La perfection de la statuaire khmère

Par Armelle Malvoisin · Le Journal des Arts

Le 4 octobre 2007 - 994 mots

L’art khmer est un des domaines les plus raffinés et les plus recherchés de la sculpture asiatique. Mais peu de pièces passent sur le marché.

L’Art khmer fascine les amateurs de la statuaire asiatique par sa rareté et la perfection formelle de ses pièces. Mais sa diffusion reste limitée. Guère plus de 500 sculptures khmères ont trouvé place dans les musées occidentaux.
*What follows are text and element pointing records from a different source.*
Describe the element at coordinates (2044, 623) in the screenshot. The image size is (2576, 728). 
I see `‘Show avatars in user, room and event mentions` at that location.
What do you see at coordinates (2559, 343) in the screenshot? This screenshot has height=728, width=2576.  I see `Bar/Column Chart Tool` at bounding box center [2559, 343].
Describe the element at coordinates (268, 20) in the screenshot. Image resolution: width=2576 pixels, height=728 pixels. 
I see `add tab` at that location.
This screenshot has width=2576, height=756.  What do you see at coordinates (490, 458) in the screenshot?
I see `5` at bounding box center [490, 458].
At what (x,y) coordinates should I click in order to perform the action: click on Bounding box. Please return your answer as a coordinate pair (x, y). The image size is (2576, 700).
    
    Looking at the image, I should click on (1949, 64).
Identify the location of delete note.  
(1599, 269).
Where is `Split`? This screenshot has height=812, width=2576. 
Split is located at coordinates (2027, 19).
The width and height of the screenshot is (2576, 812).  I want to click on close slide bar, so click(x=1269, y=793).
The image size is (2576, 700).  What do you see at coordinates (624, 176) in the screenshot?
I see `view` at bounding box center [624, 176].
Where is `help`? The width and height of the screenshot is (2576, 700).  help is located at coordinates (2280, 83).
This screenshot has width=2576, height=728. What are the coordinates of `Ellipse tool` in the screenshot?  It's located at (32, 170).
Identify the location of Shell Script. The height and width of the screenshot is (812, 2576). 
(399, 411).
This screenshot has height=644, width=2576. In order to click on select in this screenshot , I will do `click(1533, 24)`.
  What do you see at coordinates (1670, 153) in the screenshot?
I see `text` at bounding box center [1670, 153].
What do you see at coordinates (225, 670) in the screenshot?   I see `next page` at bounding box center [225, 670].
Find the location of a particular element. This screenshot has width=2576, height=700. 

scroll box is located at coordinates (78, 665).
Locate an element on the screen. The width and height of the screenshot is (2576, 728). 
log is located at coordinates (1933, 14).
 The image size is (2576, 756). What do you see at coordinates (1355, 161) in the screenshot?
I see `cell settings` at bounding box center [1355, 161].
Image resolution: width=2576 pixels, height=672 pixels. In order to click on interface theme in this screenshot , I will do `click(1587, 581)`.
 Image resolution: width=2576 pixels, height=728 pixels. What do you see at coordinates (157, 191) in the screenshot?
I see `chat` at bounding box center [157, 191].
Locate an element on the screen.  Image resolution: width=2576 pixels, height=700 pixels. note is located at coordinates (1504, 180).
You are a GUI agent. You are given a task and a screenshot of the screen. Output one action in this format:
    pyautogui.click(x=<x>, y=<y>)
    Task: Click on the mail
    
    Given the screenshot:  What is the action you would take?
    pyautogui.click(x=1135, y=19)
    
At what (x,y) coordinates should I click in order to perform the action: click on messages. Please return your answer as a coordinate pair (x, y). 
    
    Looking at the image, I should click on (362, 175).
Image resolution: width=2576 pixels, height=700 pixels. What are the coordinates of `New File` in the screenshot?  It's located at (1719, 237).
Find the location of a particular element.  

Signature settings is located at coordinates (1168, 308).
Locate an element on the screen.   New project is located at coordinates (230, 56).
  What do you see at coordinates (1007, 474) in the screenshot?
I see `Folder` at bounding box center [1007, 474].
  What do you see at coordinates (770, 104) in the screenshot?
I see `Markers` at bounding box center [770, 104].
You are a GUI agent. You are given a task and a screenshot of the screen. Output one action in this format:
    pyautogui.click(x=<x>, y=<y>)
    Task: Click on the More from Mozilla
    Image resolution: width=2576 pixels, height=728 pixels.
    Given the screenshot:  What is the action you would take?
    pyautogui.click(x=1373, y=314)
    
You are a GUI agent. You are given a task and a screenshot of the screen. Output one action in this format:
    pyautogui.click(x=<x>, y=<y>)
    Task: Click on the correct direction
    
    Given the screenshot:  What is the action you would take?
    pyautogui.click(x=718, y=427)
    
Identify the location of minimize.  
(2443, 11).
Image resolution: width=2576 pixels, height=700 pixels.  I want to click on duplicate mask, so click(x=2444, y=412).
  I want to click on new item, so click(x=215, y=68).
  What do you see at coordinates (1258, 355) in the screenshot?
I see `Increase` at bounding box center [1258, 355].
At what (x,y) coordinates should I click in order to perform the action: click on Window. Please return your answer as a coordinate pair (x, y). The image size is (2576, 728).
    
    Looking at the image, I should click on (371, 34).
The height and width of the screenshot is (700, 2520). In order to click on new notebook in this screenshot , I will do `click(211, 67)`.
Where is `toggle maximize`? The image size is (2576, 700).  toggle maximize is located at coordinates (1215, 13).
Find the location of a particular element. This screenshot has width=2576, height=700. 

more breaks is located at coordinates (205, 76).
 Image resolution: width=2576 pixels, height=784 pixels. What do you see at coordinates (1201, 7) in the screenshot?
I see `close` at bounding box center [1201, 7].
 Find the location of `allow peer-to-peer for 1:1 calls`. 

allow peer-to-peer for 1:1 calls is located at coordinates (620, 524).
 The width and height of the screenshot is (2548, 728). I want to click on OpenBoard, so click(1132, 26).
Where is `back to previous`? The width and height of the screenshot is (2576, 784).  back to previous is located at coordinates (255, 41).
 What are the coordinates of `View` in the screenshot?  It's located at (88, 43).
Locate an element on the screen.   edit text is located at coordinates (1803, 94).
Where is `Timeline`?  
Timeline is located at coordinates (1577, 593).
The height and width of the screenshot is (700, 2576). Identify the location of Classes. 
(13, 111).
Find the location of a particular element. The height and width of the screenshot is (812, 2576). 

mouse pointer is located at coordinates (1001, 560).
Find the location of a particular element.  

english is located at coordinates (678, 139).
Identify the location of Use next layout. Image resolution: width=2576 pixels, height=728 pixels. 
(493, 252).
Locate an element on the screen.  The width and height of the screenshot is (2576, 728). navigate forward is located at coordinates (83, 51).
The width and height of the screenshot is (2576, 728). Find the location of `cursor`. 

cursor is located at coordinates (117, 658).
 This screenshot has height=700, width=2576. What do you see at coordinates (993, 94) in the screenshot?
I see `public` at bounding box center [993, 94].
La première et dernière grande exposition française consacrée à la culture de cette civilisation exceptionnelle, « Angkor et dix siècles d’art khmer », qui a réuni les œuvres majeures des deux collections d’art khmer les plus prestigieuses au monde, celles du Musée national de Phnom Penh, au Cambodge, et celles du Musée Guimet à Paris, s’est tenue au Grand Palais en 1997. Le marché de l’art khmer est encore plus étroit : « Il doit rester moins de 300 pièces importantes en circulation », souligne l’antiquaire français Antoine Barrère. « Un marchand garde rarement un bel objet khmer en stock car il se vend généralement rapidement », ajoute-t-il encore. Les marchands internationaux qui ont fait de l’art khmer l’une de leurs spécialités se compte sur les doigts d’une main. Citons John Eskenazy à Londres et l’Anversois Marcel Nies. Pour la 6e édition de la foire parisienne Parcours des Monde, qui se déroule du 11 au 16 septembre, ce dernier exposera quelques pièces khmères. De son côté, Antoine Barrère présentera en avant-première dans sa galerie du 36 de la rue Mazarine les trois sculptures khmères qu’il a expertisées pour la vente du 26 septembre à Drouot (SVV Binoche) : un torse de Bouddha pré-khmer, une représentation Hari-Hara du début du XIIe siècle et un très beau et complet boddhisattva du XIIe siècle.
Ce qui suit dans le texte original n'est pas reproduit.